Debt Payoff Plan Builder

Build an avalanche or snowball debt payoff schedule

Enter your debts with balances, interest rates, and minimum payments, set an extra monthly amount, and get a real month-by-month avalanche (highest-rate-first) or snowball (smallest-balance-first) payoff schedule with total interest and payoff date.

What is the difference between avalanche and snowball?

Avalanche targets the highest interest rate first, which minimises the total interest you pay and gets you debt-free fastest mathematically. Snowball targets the smallest balance first, clearing whole debts quickly for psychological wins. Avalanche saves the most money; snowball can keep you motivated.

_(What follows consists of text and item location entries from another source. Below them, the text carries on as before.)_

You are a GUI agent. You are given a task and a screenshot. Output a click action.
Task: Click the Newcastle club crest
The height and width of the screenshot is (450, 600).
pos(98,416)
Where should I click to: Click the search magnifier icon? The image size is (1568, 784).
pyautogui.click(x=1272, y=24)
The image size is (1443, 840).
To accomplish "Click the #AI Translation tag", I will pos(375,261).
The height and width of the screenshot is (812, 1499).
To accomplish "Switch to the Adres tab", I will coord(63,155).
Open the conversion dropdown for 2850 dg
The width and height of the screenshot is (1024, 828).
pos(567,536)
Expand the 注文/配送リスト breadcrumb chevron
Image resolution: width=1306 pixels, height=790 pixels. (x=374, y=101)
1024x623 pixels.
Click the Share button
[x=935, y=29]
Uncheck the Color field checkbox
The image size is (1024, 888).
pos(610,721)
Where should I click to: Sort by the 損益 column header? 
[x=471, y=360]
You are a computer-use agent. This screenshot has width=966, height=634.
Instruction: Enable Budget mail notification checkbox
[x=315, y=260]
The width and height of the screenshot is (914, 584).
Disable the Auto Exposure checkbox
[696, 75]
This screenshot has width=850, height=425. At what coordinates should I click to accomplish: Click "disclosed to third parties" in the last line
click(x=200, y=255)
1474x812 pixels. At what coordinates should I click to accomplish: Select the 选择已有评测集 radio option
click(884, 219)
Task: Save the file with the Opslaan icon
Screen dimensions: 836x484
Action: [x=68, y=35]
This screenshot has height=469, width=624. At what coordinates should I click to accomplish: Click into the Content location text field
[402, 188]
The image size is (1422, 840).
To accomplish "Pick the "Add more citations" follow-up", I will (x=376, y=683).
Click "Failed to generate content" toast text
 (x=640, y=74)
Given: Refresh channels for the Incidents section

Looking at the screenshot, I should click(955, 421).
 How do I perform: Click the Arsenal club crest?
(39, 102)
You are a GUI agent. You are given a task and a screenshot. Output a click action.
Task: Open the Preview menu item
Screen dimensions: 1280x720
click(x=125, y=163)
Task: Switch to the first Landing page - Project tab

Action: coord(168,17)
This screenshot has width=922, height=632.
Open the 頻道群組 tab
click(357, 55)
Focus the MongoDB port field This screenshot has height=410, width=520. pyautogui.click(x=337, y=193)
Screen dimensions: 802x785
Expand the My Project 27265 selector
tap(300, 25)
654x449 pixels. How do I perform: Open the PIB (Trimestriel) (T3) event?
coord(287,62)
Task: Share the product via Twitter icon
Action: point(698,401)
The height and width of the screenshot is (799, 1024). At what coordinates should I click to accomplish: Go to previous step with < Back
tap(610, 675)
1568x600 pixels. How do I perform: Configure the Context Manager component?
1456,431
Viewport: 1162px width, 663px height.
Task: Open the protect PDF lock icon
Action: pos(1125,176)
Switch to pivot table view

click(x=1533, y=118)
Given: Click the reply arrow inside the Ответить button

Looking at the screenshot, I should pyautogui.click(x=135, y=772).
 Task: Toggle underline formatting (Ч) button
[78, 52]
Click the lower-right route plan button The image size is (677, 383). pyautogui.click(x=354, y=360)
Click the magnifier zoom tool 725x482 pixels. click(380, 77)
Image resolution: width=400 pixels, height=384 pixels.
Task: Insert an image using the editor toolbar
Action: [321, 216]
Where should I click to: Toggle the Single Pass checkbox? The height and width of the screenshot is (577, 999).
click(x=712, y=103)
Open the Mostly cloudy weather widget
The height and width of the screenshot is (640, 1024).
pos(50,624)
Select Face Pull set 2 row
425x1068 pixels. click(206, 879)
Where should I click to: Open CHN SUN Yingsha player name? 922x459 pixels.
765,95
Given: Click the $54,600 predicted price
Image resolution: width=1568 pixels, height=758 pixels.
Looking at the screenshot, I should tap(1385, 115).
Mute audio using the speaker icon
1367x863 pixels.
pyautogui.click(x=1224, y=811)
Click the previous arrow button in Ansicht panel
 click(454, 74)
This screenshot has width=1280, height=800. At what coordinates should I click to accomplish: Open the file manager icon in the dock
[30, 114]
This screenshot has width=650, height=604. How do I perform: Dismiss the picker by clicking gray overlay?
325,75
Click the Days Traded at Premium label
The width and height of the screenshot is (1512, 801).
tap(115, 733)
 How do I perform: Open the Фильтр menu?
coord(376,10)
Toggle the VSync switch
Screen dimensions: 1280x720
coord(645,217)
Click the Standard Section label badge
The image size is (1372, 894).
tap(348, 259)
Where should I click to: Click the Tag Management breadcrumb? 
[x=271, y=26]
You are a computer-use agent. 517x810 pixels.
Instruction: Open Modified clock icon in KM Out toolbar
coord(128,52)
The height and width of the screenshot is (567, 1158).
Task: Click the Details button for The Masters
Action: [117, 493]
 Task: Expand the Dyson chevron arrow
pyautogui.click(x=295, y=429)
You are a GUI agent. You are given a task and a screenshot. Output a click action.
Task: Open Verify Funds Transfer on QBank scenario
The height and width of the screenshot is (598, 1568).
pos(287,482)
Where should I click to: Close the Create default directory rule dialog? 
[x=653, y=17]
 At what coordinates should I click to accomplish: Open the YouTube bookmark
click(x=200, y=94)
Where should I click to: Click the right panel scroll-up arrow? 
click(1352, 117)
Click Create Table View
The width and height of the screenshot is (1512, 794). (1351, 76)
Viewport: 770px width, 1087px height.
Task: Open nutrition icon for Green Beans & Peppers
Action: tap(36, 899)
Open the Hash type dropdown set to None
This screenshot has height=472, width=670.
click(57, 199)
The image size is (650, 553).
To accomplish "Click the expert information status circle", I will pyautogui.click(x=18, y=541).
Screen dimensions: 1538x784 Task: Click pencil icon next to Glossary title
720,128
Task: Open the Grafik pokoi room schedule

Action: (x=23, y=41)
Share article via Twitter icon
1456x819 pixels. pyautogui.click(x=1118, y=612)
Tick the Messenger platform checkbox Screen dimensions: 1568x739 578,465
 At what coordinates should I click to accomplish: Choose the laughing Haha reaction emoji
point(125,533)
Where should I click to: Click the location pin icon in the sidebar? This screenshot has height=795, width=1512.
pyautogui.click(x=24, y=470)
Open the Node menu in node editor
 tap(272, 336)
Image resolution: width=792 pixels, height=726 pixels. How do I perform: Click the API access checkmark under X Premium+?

Pick a method, add what you can, and get a real debt-free date

Paying minimums on several debts at once feels like running in place. The way out is to throw every spare pound at one debt until it dies, then roll that freed-up payment onto the next. This builder simulates exactly that, month by month, under either the avalanche method (cheapest) or the snowball method (most motivating), and tells you the date you become debt-free and the total interest you will pay along the way.

How it works

The tool runs a month-by-month simulation. Each month it charges interest, pays minimums, then aims the extra at one target debt:

For each month, for each debt:
  interest  = balance × (annual rate / 12)
  balance   = balance + interest − payment
Target debt:
  avalanche = the unpaid debt with the highest rate
  snowball  = the unpaid debt with the smallest balance
Extra payment → target debt only (on top of its minimum)
When a debt hits zero: its minimum + the extra
  roll onto the next target ("rolling snowball")
Repeat until every balance is zero.

Interest accrues monthly on each remaining balance, so paying high-rate debt down faster removes the most interest. The rolling payment is the engine: as each debt clears, the money it used to consume piles onto the next, accelerating every subsequent payoff.

Tips and example

Say you owe £4,000 at 22% and £6,000 at 9%, with £150 of minimums and £200 spare. Avalanche kills the 22% card first and saves the most interest; snowball would only differ here if the smaller balance had the lower rate. Always confirm every minimum actually exceeds that debt’s monthly interest — if it does not, the balance grows forever and the tool will warn you. Once you are debt-free, redirect the entire former payment into savings; you are already used to living without it, so the habit transfers cleanly. The simulation assumes fixed rates and payments, so treat fees and promo rates separately.